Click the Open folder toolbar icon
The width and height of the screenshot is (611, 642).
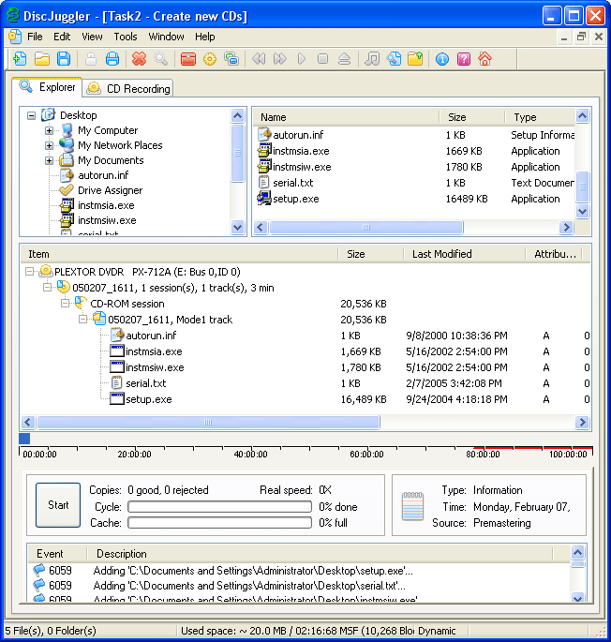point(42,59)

--

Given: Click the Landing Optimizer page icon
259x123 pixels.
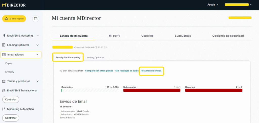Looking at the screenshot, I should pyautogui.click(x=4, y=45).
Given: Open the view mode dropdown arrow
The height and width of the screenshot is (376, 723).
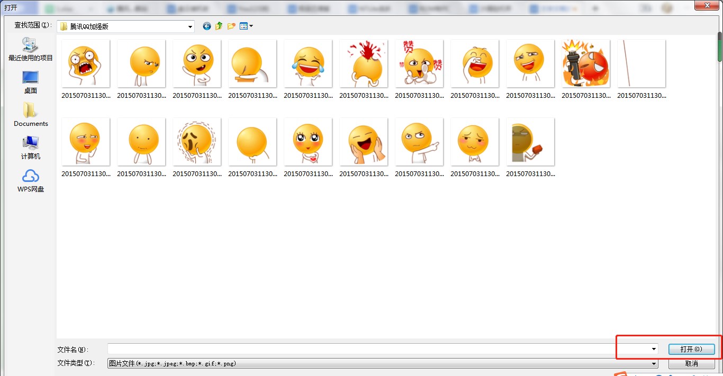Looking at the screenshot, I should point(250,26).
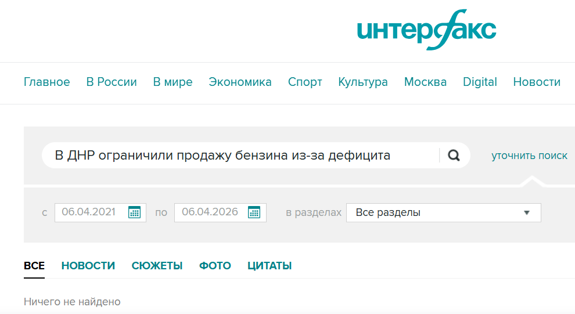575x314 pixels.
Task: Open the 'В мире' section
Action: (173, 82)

__Exercise prompt__. Quote the records starting at the line containing "Click the Open folder toolbar icon" and ending at the line containing "point(42,59)", with both lines included. Leave the pictures out of your answer.

__Result of this task__.
Click the Open folder toolbar icon
The width and height of the screenshot is (611, 642).
point(42,59)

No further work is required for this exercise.